▶ TASK DIRECTIONS:
Going down the data below, set down exactly the line with "Acer (435, 2014)" and each line after it through the line with "Microsoft (526, 2145)"; no other lines.

Pixel coordinate grounding data
- Opening Delimiter -
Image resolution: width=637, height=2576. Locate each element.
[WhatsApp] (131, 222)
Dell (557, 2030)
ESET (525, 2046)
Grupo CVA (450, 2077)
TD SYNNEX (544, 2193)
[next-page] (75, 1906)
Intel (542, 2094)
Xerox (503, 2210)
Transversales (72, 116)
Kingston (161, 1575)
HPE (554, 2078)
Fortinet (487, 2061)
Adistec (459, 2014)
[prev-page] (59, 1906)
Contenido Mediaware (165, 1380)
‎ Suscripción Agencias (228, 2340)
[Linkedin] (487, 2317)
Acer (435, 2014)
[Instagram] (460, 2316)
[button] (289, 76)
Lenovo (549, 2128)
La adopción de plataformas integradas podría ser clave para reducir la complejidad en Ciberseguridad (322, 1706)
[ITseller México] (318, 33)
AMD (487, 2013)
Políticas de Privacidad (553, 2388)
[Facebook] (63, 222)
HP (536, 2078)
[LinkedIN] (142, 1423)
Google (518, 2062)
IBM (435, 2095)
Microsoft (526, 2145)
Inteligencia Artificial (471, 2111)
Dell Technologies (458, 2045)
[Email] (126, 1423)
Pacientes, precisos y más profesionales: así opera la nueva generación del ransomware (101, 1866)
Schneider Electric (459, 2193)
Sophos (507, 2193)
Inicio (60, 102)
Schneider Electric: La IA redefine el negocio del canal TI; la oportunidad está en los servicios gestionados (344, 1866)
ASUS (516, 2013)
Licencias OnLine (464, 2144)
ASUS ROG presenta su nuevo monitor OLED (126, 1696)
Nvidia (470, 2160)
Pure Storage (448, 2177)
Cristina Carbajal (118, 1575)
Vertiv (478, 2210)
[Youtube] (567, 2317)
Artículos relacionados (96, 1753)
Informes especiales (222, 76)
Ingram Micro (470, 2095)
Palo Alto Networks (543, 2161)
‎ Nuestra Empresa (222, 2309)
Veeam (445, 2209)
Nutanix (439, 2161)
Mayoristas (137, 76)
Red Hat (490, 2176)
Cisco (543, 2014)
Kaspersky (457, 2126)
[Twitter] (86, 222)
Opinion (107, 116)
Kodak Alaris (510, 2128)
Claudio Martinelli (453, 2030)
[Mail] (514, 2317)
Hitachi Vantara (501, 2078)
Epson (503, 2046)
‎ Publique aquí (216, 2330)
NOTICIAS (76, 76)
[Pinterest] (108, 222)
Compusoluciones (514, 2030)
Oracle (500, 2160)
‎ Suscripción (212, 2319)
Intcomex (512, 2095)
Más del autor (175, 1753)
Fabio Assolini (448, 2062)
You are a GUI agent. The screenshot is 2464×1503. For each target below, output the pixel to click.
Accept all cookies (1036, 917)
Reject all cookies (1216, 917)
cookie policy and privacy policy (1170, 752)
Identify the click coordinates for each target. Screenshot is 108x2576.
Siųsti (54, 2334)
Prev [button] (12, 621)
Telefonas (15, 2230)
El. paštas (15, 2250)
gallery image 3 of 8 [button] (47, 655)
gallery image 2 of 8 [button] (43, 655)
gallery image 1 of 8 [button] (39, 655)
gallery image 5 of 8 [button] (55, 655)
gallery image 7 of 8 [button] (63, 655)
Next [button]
- Closing Delimiter -
▶ OUTPUT:
Acer (435, 2014)
[Instagram] (460, 2316)
[button] (289, 76)
Lenovo (549, 2128)
La adopción de plataformas integradas podría ser clave para reducir la complejidad en Ciberseguridad (322, 1706)
[ITseller México] (318, 33)
AMD (487, 2013)
Políticas de Privacidad (553, 2388)
[Facebook] (63, 222)
HP (536, 2078)
[LinkedIN] (142, 1423)
Google (518, 2062)
IBM (435, 2095)
Microsoft (526, 2145)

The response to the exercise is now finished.